O hâlde Hakan Fidan için de yüz yıl sonra aynı minvâlde bir şeyleri biri çıkıp anlatsın, Fidan'ın ne Osloculuğu kalsın, ne Amerikancılığı... Olabilir mi böyle saçma şey?!
Bakınız,
Polat Safi’yi ve kitabı çıkaran Kronik Yayınları’nı neden hedef almıyorum? Çünkü
almam kitabı, okumam ve mesele kapanır gider… Ancak TRT, TRT 1 ekranında sadece
bir ağızdan bu konuyu konuşturarak çok ama çok büyük bir yanlış, hattâ ayıp
yapmış, konuyu bizzat ama bilinçsiz bir şekilde Devlete bağlamıştır!
Bu
nasıl bir devlettir ki, kendisini ilgilendiren bir konuyu ve şahsı ortalık malı
etmektedir?

▸ Talimat 1
TRT yayını üzerine yazıda "O hâlde Hakan" ile başlayıp "şekilde Devlete bağlamıştır!" ile biten bölümü hiçbir değişiklik yapmadan aktarın.
▸ Talimat 2
TRT yayını üzerine yazının bir sonraki kısmını, son cümlenin ardından devam ederek yazın.

▸ Kayıtlı veriler
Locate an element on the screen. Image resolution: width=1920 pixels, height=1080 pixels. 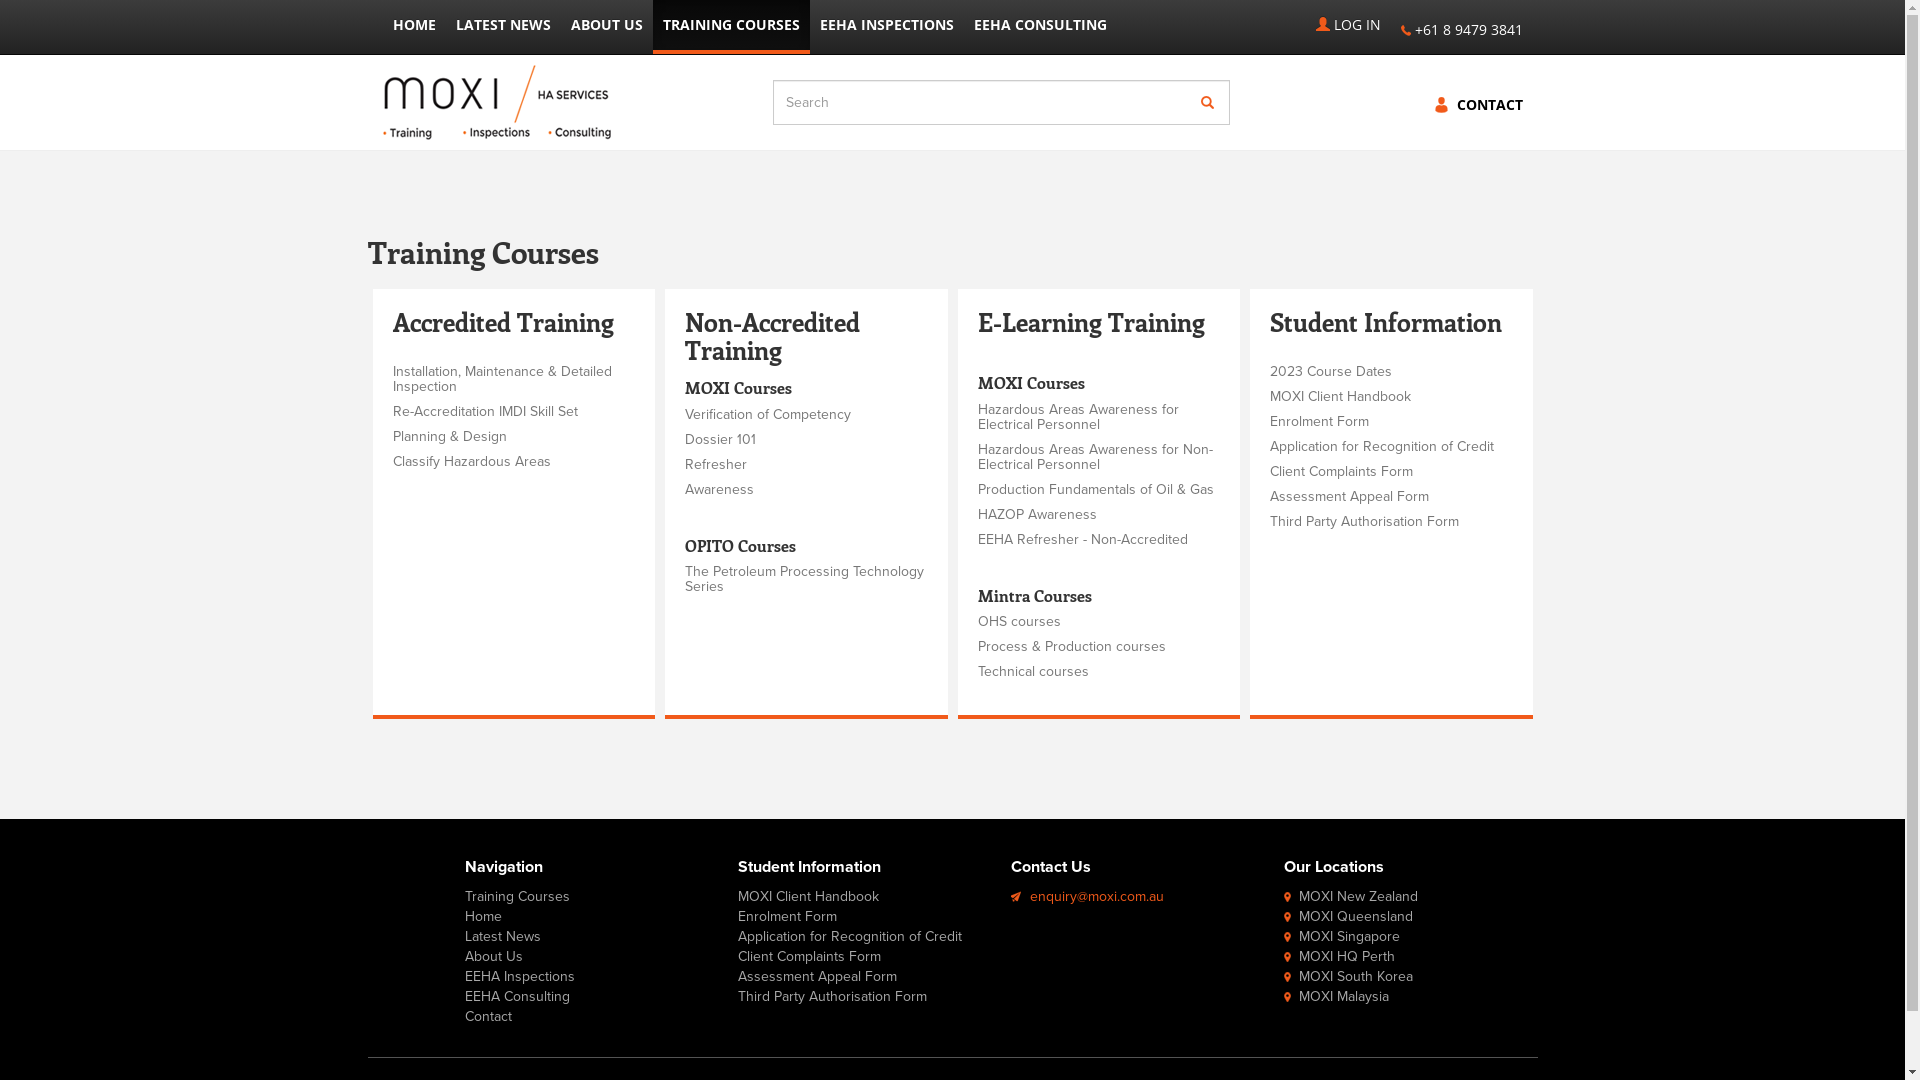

▸ Yazılı cevap 1
O hâlde Hakan Fidan için de yüz yıl sonra aynı minvâlde bir şeyleri biri çıkıp anlatsın, Fidan'ın ne Osloculuğu kalsın, ne Amerikancılığı... Olabilir mi böyle saçma şey?!
Bakınız,
Polat Safi’yi ve kitabı çıkaran Kronik Yayınları’nı neden hedef almıyorum? Çünkü
almam kitabı, okumam ve mesele kapanır gider… Ancak TRT, TRT 1 ekranında sadece
bir ağızdan bu konuyu konuşturarak çok ama çok büyük bir yanlış, hattâ ayıp
yapmış, konuyu bizzat ama bilinçsiz bir şekilde Devlete bağlamıştır!

▸ Yazılı cevap 2
En
kısa zamanda bu konunun yine aynı ekranlarda düzeltilmesi mühimdir. En azından
Pelin Çift, kendi programında bir tekzip sunumu yaparak, Eşref Bey hakkında
programda konuşulanların yazarı bağladığını söylemelidir.
Ancak
YouTube yayınını tekrar izledim ki, Çift’in böyle bir gayreti yok. Hattâ
konunun reyting bakımından ilgi çekmesi için kitabın içeriğine "hakikati sunduğu" algısıyla daha da gizem ve katkı sağlıyor. Yazık!
Allah,
devleti ve milleti için can fedâ etmiş bütün serdengeçtilere Cennet’ini,
Cemâlini ikrâm eylesin!
Kuşçubaşı’ndan
kuşbaşı tava yer gibi bahsedenlere de hayâ nasip eylesin!
Rûhun şâd olsun Eşref Bey!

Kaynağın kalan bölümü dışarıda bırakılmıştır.